In his final two assignments and after being promoted to lieutenant general in 2007, Hunzeker first commanded the U.S. Fifth Corps in Germany, and then served as the deputy commander of all U.S. forces in Iraq – the position he held when he retired.

==Post-military employment==
After retirement from the military, in September 2010, Hunzeker joined ITT Corporation as the vice president of government relations for ITT Defense and Information Solutions. In April 2011, he was appointed the president of Exelis Mission Systems, a business division of the ITT Corporation spin-off, Exelis. He was subsequently appointed as the chief executive officer and president of Vectrus, Inc., in September 2014, when the company spun out from the former parent, Exelis.
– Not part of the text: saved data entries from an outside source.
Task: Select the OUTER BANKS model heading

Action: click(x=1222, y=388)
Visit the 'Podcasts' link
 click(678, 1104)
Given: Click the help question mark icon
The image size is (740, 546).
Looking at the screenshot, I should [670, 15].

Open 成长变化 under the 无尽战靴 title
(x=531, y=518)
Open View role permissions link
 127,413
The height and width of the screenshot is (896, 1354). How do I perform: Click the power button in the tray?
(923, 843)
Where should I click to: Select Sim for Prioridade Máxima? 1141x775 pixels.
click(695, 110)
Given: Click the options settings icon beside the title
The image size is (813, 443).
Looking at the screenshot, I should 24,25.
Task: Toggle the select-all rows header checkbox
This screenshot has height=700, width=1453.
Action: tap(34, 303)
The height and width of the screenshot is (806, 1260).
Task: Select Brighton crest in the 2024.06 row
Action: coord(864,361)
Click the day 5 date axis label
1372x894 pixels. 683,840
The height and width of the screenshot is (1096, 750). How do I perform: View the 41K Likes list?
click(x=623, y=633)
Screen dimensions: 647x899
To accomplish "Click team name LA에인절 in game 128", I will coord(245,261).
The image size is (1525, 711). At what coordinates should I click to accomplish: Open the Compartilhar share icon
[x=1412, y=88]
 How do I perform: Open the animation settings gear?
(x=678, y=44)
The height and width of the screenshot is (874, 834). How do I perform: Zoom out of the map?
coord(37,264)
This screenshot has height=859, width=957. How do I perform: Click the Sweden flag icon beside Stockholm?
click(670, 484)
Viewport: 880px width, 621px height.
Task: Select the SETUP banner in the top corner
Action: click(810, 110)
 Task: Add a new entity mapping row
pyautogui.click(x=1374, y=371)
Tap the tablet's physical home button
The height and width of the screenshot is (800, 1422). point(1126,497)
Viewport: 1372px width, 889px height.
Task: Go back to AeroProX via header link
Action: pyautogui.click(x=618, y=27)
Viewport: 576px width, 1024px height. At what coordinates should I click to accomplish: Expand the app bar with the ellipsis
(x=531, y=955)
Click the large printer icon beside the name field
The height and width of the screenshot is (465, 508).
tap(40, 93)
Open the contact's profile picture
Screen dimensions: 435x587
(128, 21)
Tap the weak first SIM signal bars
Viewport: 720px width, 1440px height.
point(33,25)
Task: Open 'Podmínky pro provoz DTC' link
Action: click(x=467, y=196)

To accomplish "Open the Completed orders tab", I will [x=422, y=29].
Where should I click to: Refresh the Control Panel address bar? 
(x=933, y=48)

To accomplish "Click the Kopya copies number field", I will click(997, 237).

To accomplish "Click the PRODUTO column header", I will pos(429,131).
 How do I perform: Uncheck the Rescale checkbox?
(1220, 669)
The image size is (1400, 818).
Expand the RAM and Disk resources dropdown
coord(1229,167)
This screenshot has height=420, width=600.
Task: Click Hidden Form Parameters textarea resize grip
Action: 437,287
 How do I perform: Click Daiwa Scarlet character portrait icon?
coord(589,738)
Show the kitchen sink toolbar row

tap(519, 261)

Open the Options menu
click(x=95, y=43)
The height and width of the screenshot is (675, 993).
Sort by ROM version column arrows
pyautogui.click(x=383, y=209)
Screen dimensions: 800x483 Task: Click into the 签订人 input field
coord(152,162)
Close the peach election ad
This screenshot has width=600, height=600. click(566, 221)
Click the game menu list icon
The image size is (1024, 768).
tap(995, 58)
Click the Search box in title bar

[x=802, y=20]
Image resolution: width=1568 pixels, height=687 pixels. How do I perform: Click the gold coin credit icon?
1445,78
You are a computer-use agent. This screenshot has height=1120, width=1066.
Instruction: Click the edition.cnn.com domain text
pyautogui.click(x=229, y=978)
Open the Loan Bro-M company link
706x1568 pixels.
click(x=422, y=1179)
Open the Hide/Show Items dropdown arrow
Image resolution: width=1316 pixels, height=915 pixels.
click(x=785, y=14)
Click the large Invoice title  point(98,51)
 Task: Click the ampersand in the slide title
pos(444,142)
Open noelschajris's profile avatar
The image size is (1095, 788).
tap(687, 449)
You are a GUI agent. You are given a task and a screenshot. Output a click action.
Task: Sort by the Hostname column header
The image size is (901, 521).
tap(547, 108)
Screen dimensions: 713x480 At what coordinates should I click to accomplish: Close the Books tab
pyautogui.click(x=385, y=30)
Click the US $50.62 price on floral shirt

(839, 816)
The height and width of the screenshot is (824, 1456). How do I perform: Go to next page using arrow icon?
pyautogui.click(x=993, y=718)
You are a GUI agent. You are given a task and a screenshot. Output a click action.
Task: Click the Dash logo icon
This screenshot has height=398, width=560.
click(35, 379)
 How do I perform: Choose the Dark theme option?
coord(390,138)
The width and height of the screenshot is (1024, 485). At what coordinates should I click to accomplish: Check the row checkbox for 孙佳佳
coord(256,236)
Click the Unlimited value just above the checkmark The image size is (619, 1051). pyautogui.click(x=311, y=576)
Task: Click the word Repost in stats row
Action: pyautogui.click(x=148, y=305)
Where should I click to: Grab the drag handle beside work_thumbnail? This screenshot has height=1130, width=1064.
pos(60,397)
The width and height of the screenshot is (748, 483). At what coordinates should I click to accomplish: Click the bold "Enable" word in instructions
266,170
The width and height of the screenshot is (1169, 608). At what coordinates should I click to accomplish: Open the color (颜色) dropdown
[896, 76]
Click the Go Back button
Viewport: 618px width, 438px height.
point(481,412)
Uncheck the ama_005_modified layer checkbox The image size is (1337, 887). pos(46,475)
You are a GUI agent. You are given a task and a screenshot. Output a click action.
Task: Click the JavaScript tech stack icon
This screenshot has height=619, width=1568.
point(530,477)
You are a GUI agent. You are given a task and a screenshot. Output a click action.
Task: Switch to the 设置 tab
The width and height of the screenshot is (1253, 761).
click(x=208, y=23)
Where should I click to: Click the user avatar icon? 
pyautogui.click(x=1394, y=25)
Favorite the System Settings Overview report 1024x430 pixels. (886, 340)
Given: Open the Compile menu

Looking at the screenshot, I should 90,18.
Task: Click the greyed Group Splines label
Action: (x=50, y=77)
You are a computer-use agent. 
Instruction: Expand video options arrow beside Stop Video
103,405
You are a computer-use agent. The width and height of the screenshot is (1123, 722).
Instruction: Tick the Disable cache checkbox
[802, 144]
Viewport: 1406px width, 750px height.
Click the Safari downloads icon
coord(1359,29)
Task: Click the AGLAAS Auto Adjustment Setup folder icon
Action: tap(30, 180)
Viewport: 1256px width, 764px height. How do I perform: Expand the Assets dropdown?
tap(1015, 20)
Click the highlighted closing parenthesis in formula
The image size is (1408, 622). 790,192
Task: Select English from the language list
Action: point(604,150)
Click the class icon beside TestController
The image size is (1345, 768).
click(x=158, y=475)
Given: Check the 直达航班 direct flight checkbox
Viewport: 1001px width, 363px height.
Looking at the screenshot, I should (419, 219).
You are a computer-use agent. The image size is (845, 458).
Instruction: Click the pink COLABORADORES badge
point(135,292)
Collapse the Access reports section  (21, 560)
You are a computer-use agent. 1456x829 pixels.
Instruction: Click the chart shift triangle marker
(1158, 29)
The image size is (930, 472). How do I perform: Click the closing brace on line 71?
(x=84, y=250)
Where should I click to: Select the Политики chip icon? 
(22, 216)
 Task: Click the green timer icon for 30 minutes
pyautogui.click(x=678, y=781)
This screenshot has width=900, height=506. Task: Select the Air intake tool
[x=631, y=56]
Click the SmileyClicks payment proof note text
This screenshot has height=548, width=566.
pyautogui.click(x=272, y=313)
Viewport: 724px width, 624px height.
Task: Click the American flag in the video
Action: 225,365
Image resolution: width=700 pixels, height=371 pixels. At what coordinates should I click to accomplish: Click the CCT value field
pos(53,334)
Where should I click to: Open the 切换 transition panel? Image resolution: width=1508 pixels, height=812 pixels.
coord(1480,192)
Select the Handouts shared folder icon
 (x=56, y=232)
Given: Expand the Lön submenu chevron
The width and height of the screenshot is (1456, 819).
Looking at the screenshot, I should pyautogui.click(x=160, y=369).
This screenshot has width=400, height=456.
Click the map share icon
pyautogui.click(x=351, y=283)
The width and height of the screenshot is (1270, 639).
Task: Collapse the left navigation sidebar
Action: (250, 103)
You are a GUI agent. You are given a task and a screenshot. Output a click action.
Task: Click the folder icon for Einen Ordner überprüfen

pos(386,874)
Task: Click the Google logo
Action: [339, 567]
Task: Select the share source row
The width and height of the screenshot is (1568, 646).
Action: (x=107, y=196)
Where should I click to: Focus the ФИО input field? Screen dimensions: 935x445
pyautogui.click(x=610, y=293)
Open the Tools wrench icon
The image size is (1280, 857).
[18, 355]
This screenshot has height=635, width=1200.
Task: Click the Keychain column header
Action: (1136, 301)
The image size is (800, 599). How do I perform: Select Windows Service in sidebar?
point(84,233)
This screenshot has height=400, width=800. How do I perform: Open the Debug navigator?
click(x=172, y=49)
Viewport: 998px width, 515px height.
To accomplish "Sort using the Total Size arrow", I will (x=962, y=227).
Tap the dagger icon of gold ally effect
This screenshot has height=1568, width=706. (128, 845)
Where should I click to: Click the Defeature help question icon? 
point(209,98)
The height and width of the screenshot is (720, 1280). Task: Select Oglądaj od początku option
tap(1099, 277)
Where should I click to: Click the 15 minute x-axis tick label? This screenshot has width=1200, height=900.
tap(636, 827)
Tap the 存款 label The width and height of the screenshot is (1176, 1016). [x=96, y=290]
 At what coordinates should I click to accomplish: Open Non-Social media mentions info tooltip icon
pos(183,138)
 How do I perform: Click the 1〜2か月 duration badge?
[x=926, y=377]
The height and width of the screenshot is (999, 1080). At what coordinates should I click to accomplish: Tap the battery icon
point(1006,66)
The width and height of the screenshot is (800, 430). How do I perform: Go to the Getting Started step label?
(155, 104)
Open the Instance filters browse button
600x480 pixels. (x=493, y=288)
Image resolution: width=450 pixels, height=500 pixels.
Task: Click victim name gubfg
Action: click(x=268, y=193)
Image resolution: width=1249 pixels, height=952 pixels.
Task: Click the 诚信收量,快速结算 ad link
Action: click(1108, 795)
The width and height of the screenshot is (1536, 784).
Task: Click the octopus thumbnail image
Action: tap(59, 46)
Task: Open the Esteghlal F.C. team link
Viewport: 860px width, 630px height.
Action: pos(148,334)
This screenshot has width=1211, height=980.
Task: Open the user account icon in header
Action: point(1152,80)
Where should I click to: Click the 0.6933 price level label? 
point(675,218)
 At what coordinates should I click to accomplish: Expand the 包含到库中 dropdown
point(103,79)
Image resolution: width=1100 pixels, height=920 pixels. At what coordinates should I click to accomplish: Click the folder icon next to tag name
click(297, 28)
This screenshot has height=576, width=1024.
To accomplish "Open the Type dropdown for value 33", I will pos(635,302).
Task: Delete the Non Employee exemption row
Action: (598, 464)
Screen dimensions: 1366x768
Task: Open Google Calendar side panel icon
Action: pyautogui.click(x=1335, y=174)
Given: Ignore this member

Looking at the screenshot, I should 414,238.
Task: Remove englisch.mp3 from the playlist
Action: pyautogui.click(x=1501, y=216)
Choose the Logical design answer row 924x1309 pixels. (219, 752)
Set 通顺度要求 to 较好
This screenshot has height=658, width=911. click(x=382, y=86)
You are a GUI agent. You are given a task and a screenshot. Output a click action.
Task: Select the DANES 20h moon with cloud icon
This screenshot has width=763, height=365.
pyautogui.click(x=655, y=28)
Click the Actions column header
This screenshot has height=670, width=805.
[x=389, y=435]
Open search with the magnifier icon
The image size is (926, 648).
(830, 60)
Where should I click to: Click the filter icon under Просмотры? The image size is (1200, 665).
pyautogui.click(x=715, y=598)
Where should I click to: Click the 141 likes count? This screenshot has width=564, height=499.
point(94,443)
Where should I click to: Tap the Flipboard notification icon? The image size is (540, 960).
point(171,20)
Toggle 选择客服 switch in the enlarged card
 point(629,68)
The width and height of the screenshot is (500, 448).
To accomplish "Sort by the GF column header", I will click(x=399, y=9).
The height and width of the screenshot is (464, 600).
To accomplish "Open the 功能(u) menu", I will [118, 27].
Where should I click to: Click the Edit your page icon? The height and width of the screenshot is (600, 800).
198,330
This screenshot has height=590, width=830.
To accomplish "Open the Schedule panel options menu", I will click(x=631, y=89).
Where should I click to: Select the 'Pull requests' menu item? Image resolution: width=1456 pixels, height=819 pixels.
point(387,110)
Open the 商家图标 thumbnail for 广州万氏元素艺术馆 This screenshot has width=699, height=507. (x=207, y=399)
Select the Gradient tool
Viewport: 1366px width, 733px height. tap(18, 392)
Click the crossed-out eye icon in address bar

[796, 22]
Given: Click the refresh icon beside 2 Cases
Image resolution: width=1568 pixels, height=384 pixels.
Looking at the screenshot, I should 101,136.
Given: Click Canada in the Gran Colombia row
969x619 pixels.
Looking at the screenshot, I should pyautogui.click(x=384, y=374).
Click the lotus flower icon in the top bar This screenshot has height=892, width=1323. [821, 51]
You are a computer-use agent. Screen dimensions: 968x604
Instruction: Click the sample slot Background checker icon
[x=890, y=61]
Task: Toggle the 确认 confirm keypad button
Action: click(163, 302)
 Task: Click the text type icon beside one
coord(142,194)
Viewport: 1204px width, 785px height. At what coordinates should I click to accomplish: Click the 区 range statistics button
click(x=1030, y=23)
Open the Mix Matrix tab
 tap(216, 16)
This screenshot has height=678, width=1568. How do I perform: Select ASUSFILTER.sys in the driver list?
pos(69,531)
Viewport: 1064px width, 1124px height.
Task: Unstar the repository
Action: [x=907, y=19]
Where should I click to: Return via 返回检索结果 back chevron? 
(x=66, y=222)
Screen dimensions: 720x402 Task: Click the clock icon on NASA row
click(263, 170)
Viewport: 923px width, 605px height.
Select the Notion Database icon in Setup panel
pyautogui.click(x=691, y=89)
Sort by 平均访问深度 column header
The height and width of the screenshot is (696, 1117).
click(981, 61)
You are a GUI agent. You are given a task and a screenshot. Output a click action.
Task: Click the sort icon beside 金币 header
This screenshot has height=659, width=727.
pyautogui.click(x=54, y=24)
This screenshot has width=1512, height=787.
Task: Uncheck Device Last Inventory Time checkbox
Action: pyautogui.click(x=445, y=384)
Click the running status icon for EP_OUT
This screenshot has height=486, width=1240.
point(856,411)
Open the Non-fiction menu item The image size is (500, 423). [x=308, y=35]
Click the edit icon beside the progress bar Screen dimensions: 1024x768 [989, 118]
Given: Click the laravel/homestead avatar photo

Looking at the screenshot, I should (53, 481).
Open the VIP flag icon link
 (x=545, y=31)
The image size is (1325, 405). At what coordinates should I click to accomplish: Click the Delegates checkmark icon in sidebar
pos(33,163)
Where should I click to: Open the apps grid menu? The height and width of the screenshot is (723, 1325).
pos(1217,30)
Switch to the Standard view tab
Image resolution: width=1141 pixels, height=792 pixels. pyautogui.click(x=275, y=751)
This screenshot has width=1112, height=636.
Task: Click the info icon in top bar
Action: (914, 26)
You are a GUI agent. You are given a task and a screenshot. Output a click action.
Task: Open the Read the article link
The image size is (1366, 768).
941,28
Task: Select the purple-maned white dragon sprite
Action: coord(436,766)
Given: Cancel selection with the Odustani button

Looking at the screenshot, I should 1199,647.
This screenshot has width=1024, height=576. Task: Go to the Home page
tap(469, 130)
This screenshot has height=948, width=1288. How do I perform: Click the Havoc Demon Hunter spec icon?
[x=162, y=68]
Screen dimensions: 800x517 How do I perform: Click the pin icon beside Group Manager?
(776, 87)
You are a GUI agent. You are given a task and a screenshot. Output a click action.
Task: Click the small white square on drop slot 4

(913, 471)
Hunzeker retired from Vectrus in December 2016. He served briefly as a member of the board of directors for the Professional Services Council in 2015 and 2016.

==Awards and decorations==

During his career in the Army, Hunzeker received the following awards and decorations:

- right-side wear

- left-side wear
| | | | |

| Joint Meritorious Unit Award with 2 Oak leaf clusters |
| Army Staff Identification Badge |

Parachutist Badge
|  | Defense Distinguished Service Medal | Army Distinguished Service Medal with Oak leaf cluster |  |
| Defense Superior Service Medal | Legion of Merit with 2 Oak leaf clusters | Bronze Star Medal | Defense Meritorious Service Medal |
| Meritorious Service Medal with 3 Oak leaf clusters | Joint Service Commendation Medal | Army Commendation Medal | Army Achievement Medal with Oak leaf cluster |
| Army Good Conduct Medal | National Defense Service Medal with 1 service star | Iraq Campaign Medal with 1 Campaign star | Global War on Terrorism Service Medal |
| Armed Forces Service Medal | Army Service Ribbon | Army Overseas Service Ribbon with bronze award numeral "4" | NATO Medal |
Joint Staff Identification Badge

==Education==
Hunzeker holds a bachelor's degree from the U.S. Military Academy at West Point and two master's degrees, one in Systems Technology (Command, Control and Communications) from the Naval Post Graduate School, at Monterey, California, and one in Strategic Security Studies from the National Defense University, at Fort Lesley J. McNair, Washington, DC.

==Personal life==
Hunzeker comes from a military family. His grandfather served in World War II, while his father, a career logistician in the Army, was commissioned during the Korean War and commanded a battalion during the Vietnam War, later attaining the rank of major general. He was a member of the U.S. Army Quartermaster Hall of Fame. Hunzeker and his wife, Patti, were married in June 1977. They have four daughters and thirteen grandchildren.